Las tabernas

11 ene 2019 / 11:51 H.

Si es o no invención moderna / vive Dios que no lo sé, / pero delicada fue / la invención de la taberna”. Versos de la Cena Jocosa de Baltasar de Alcázar. Hasta hace bien poco tiempo eso de que las tabernas, y todo su entorno, formaran parte de la cultura oficial no era más que una tímida pretensión de quienes querían dar a su afición a la tertulia, con vino de por medio, una noble legitimidad. ¡Como si la necesitara el crisol donde el cante se hizo verbo! Y el verbo, irremediablemente, acabó haciéndose patria. En torno al mundo de la taberna y del vino ha existido siempre un cierto prejuicio y repelús por parte de la llamada gente bien. Aunque ya los monjes del medievo, que tanto sabían de claustros, bodegas y lagares, venían a decirnos: “Confía más en el eructo de un beodo que en la oración de un hipócrita”. Y cuando ellos, sillares de lo que hoy llamamos Cultura Occidental, llegaron a tal conclusión entre códices, candiotas y maitines de misacántano, será porque existe una verdad intangible a caballo entre el “Ora et labora” de San Benito y el “In vino veritas” de Kierkegaard. Es cuestión de descubrirla. Eso sí, sin olvidar que tanto los abstemios como los borrachos dicen la verdad solo y exclusivamente cuando la poseen.

El hombre, como el pez, muere por la boca, no por lo que come o bebe, sino por lo que habla, (consideraciones de dietética aparte). De ahí la importancia de saber apreciar el hecho de que un grupo de hombres, casi siempre, coman, beban y hablen en un recinto que genéricamente llamamos taberna, y no mueran en el intento.

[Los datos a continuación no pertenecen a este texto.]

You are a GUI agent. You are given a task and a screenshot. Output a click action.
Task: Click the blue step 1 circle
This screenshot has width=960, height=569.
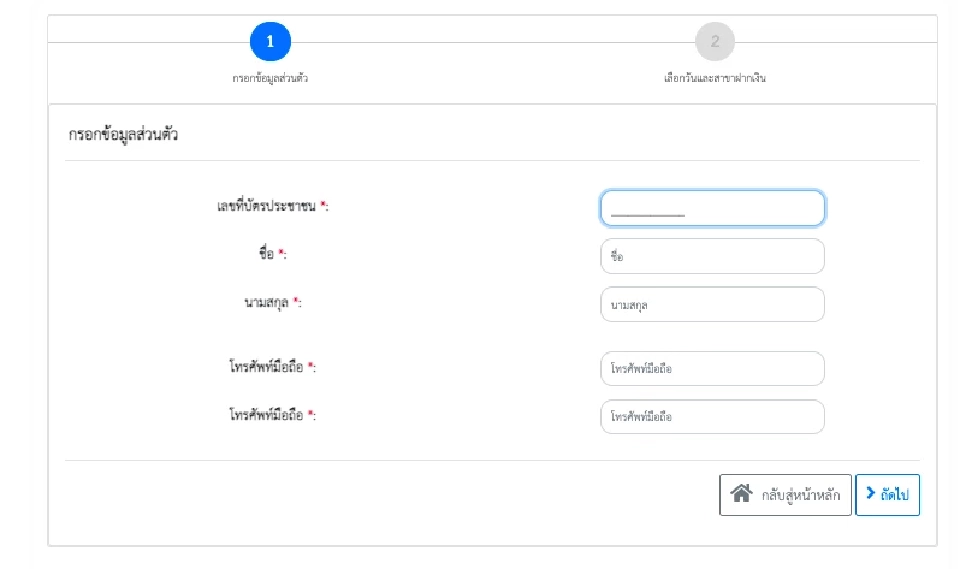(x=270, y=42)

Un viejo cuento japonés nos dice al respecto que, en la primera copa, el hombre bebe vino; en la segunda, el vino bebe más vino, en la tercera el vino se bebe al hombre. Algo parecido nos advierte Don Juan Manuel en “El libro de los enxiemplos del conde Lucanor et de Patronio”: “El vino es muy virtuoso / y mal usado es dañoso.” El escritor finlandés Mika Waltari, autor de “Sinhué, el egipcio”, quien, por medio de la metáfora, llega en el tema a la propia esencia existencial del hombre cuando dice que: “La vida es una formidable borrachera y la muerte es su resaca”.

El mismo Leonardo da Vinci entre 1470-1480 trabajó como tabernero para aumentar la exigua renta que le procuraban los pequeños encargos que le hacía Verrocchio. Será jefe de cocina, con veintidós años, de la famosa taberna de “Los Tres Caracoles”, junto al Ponte Vecchio de Florencia, hasta que en el verano de 1478 fue destruida por un incendio provocado en una riña de bandas rivales florentinas. Inmediatamente improvisó con su amigo Botticelli un establecimiento en el mismo lugar, en su mayor parte construido con viejos lienzos del taller de Verrocchio, al que llaman “La Enseña de las Tres Ranas de Sandro y Leonardo”. El local no tuvo éxito, entre otras cosas, como argumenta Botticelli, ¿quién va a entender un menú escrito de derecha a izquierda? Dos décadas más tarde dedicó tres años de su vida a pintar La Cena (la última cena de Cristo), tal vez su cuadro-mural más famoso junto a la Gioconda, en el que de forma tan austera logró plasmar toda la magia de un grupo de amigos que comen, beben y hablan del cotidiano devenir de lo místico y lo profano, e incluso cantan. Entonan los himnos de la Pascua, el ritual hebreo “Hallel”. Carne, pan, vino y canción. Y un estremecedor brindis a toda la Humanidad: “¡Para que os améis los unos a los otros!”.

Carne, pan, vino y cante en su justa medida. ¿Acaso no son los pilares sobre los que se sostiene la liturgia tabernaria? Roto el equilibrio comienza la “enrea”, donde el vino acaba por beberse al hombre y la muerte comienza a ser un poco la resaca de la vida, pero siempre desde la gastrosofía, resumida magistralmente en los versos del poeta malagueño Manuel Alcántara: “Cuando termine la muerte, / si dicen a levantarse / a mí que no me despierten”. Aunque la taberna nunca ha dejado de ser un reflejo de la vida misma: “Cuando un pobre se emborracha / con un rico en compañía, / lo del pobre es borrachera /y lo del rico, alegría”.